Chen is the inventor of Jia Jia, a humanoid robot that has ominously been dubbed a "robot goddess."
If China’s work in cutting-edge biomedical research is any example (a Chinese researcher recently brought gene-edited twins into the world), China is poised to become the Wild West of AI.
And with venture capital even more eager to fund AI projects in china, China seems destined to probe the extremes of AI research.
Whatever state-sponsored regulations China enforces will probably be far different from the consumer-first and privacy-driven laws of the U.S. and Europe.
U.S. policies on AI have largely been delegated to private institutions and universities.
Large technology companies, research institutions, and a handful of nonprofits are grappling with the biggest questions surrounding AI ethics. Harvard, MIT, NYU, and others have tried to fill a noticeable void in public policy discussions.
Silicon Valley is keen to stay out of the regulatory spotlight, but that doesn’t mean big tech companies will self-police in order to avert the disastrous Skynet scenario. The business stakes and dollar opportunities are simply too tempting.
Europe has a promising start, but the burden of global AI policy is too big
As the U.S. and China plunge into the unknown, Europe is actively embracing the challenges surrounding AI ethics. At first glance, Europe offers a glimmer of hope.
The European Commission recently established the European Union's High-Level Expert Group, a group of representatives from academia, civil society, and industry working to set Europe’s AI policy. It is tasked with recommending ethical guidelines.
Angela Merkel argues that "in the U.S., control over personal data is privatised to a large extent."

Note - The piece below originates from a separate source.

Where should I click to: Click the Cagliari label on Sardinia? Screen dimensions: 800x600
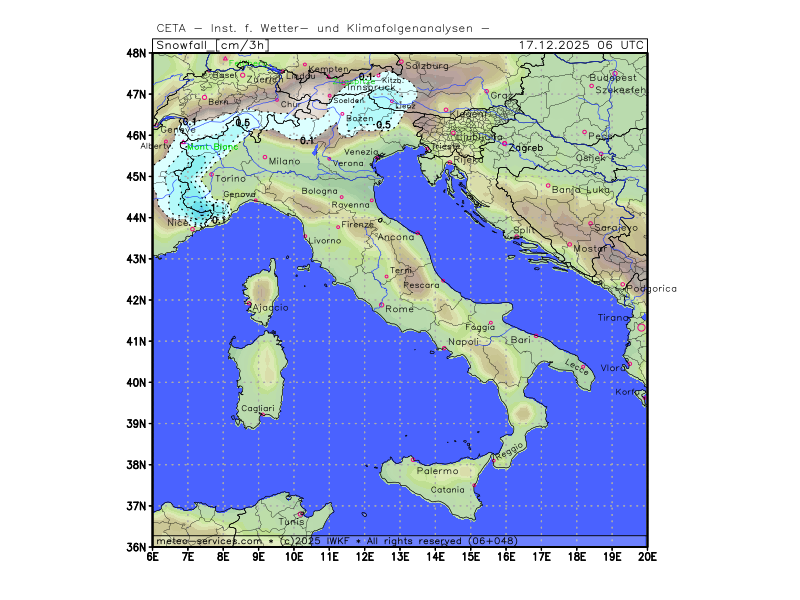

In China the opposite is true: the state has mounted a takeover," adding that it is between these two poles that Europe will find its place.
Many hope that Europe can replicate its GDPR playbook on data privacy to shape global AI policy.
"Europe could become the leader in AI governance," says Kate Crawford, co-founder of the AI Now Institute, a research center at New York University.
But the reality is far less optimistic. What Europe has in leadership, it lacks in a technology ecosystem and influence. And unlike the privacy concerns of GDPR, AI policy may have a more powerful effect in pushing AI development to more open, less restrictive countries.
Jack Clark of OpenAI, a non-profit AI research organization, has little hope for Europe: "it will screw this up, just as it has done with cloud computing."
A leaderless reality
Without a clear ethical beacon and leadership, the future is uncertain.
We are all players in a global game of regulatory brinkmanship among AI superpowers. Reluctant to prematurely restrict the advancement of AI, the U.S. and China are unlikely to take serious steps to control AI’s rapid advancement.
In the U.S., big tech companies will largely be left to police themselves. In the best case scenario, they will choose to abide by guidelines developed by third-party organizations. In the worst case, the overwhelming profit motive may lead to extreme and dangerous experiments.
China has far greater state control but seems unlikely to make ethics a priority over advancement.
Europe will prioritize ethics, but may be feckless in impacting global outcomes.
In the end, in a world of diverging policies, strategies, and roadmaps for the future of AI, the world’s superpowers may ultimately prove powerless in preventing a dystopian future for mankind.